Pero con la llegada al Ministerio de Justicia de José María Michavila y su afán por modificar la legislación vigente para ocultar otras carencias del Gobierno del PP saltaron chispas que desembocaron en un enfrentamiento abierto cuando Fernández Bermejo reprochó al ministro, paradojas de la vida, los escasos medios a disposición de los fiscales para hacer frente a los juicios rápidos.
Vuelta a la base
En 2003, harto de sus enfrentamientos con el ministro José María Michavila y previa reforma legal fabricada casi ad hoc, el Gobierno de Aznar le cesó. Pese a tener consolidada la categoría de fiscal del Supremo, fue destinado como fiscal de base a la sección de lo Contencioso-Administrativo de la fiscalía madrileña, donde pasó a compartir banco de trabajo con los mismos acusadores públicos a los que durante una década gobernó con mano de hierro.
La victoria de Rodríguez Zapatero le devolvió al Supremo, además como jefe de la Fiscalía de lo Contencioso-Administrativo, lo que le permitió acceder a la más alta categoría de la carrera fiscal. Allí transcurría con placidez el último tramo de su carrera profesional hasta que en 2007 el presidente del Gobierno cesó al entonces ministro de Justicia, Juan Fernando López Aguilar.
El político canario, responsable parlamentario de los temas de Justicia la legislatura anterior, resultó un ministro profesional: por un lado, el PP le hizo sufrir lo indecible para sacar adelante su producción legislativa, e incluso fracasó su ambiciosa reforma de la Ley Orgánica del Poder Judicial; por otro, mantuvo un escrupuloso respeto a la independencia judicial que se tradujo en una administración de justicia fuera de control.
Dicen los que dicen saber de esto que fue el fiscal general Cándido Conde-Pumpido quien sugirió al presidente del Gobierno el nombre de Fernández Bermejo, de idóneo perfil para mantener a raya al principal partido de la oposición y para domeñar las ínfulas de una judicatura que permitió sin la más mínima queja que el órgano de gobierno de los jueces fuese utilizado sin pudor como ariete con el que desestabilizar al Ejecutivo socialista.

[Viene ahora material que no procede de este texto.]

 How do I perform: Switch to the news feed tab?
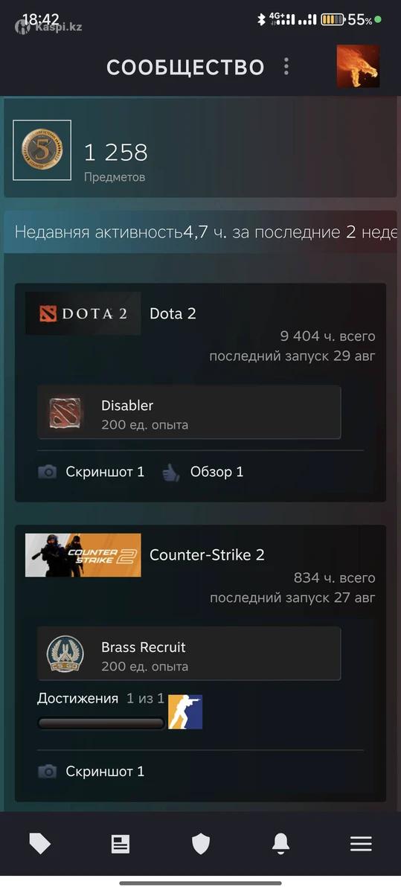[x=121, y=843]
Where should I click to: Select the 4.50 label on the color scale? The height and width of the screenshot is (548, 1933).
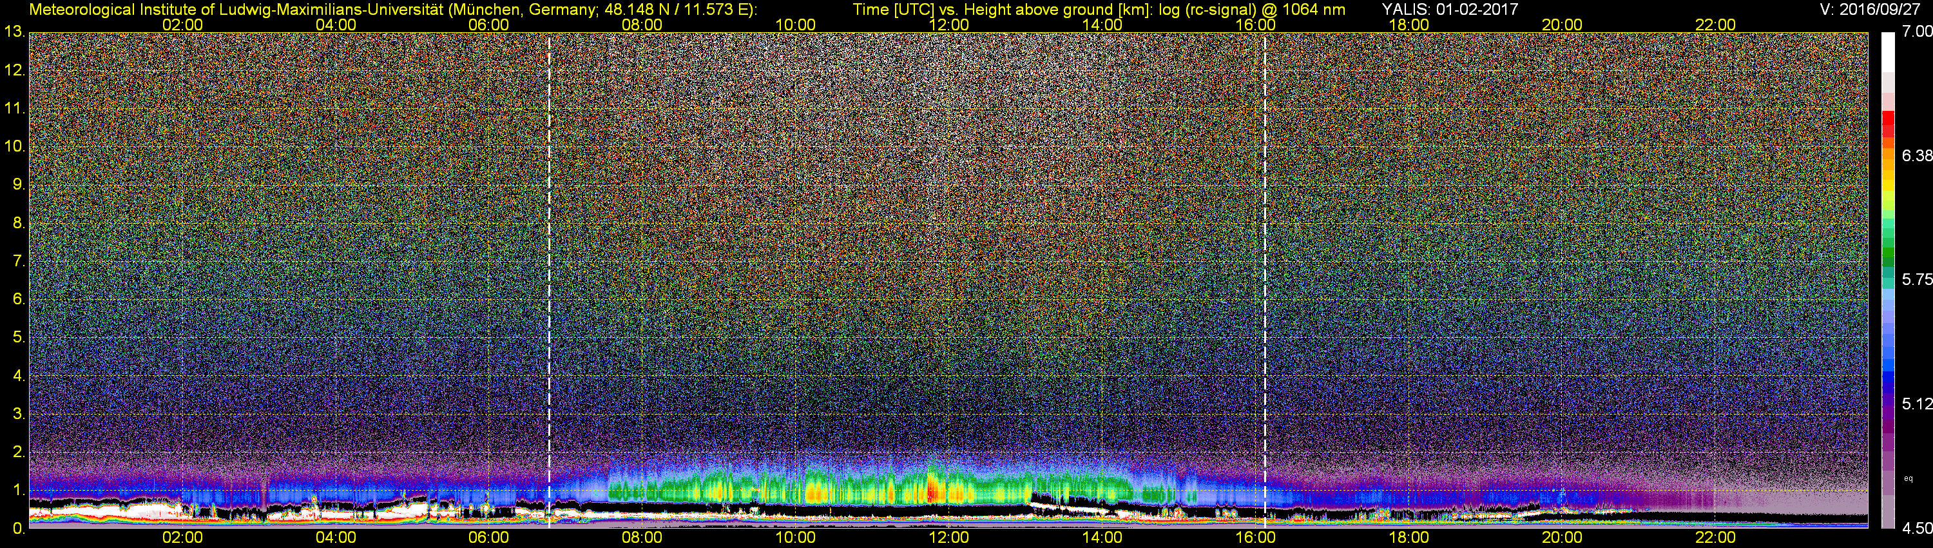(x=1916, y=528)
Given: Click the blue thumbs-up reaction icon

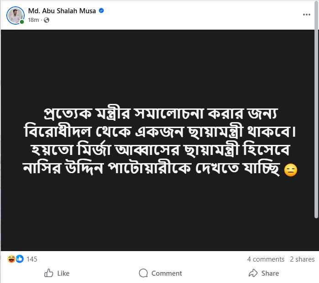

Es difícil dudar de la preparación técnica de Fernández Bermejo, de su solidez jurídica y de los cultivados cimientos en los que apoya su afán polemista, pero en la misma medida hay que convenir que su capacidad política es muy limitada. Desde su llegada al Ministerio ha ejercido de pirómano, y no ha pasado periodo de sesiones en el que no haya tenido que lidiar con un conflicto grave en el seno de la administración de justicia.
En la anterior legislatura, sus modos bravucones y soberbios trasmitieron una imagen de firmeza que compensó el talante del jefe del Ejecutivo, no siempre útil para resolver problemas. A la postre, esas maneras le sirvieron a Fernández Bermejo para repetir cartera tras las elecciones de marzo de 2008 pese a que nadie daba un duro por su continuidad. Pero lo cierto es que había logrado apagar los rescoldos de una huelga de funcionarios judiciales que a punto estuvo de incendiar la Justicia, se ganó a los secretarios judiciales y logró cerrar la renovación del Consejo General del Poder Judicial (CGPJ), lo que le dio peso en el seno del Consejo de Ministros.

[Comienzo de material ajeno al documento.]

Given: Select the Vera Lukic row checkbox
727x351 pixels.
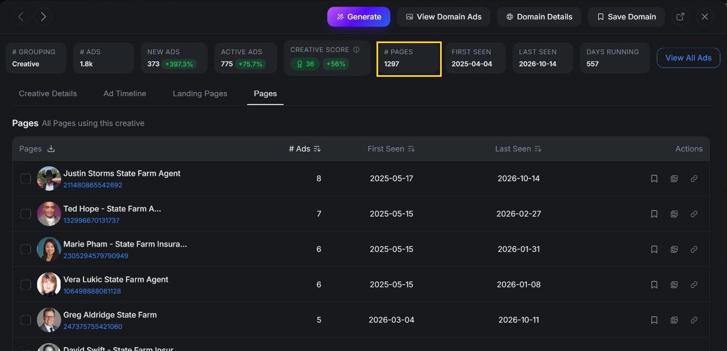Looking at the screenshot, I should tap(25, 285).
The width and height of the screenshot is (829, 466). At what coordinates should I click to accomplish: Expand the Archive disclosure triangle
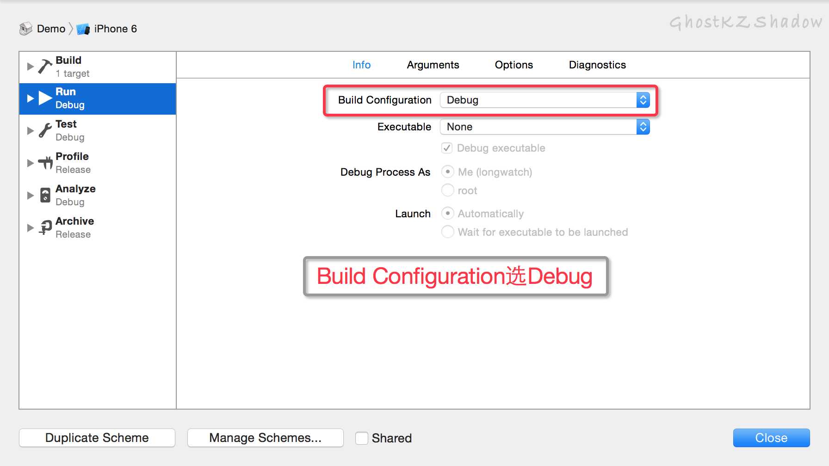pos(31,227)
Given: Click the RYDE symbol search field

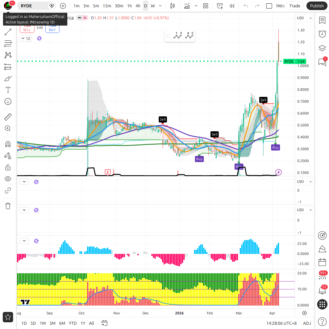Looking at the screenshot, I should coord(34,6).
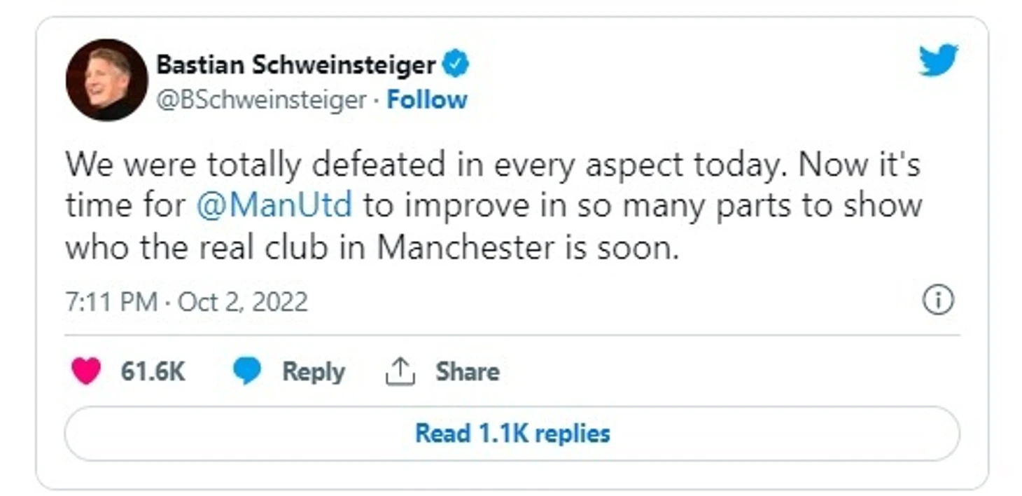Click the display name Bastian Schweinsteiger
This screenshot has height=496, width=1022.
tap(295, 65)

Se debió sentir fuerte, porque cometió dos errores por exceso que ahora paga: decidió utilizar el caso Mari Luz y el expediente al juez Rafael Tirado como arma con el que rebajar los humos a la carrera, soliviantada porque se sintió despreciada en la renovación del CGPJ. Y se fue de cacería en mala hora y peores compañías, lo que debilitó su posición, al extremo de que los jueces, al final, le han doblado el pulso.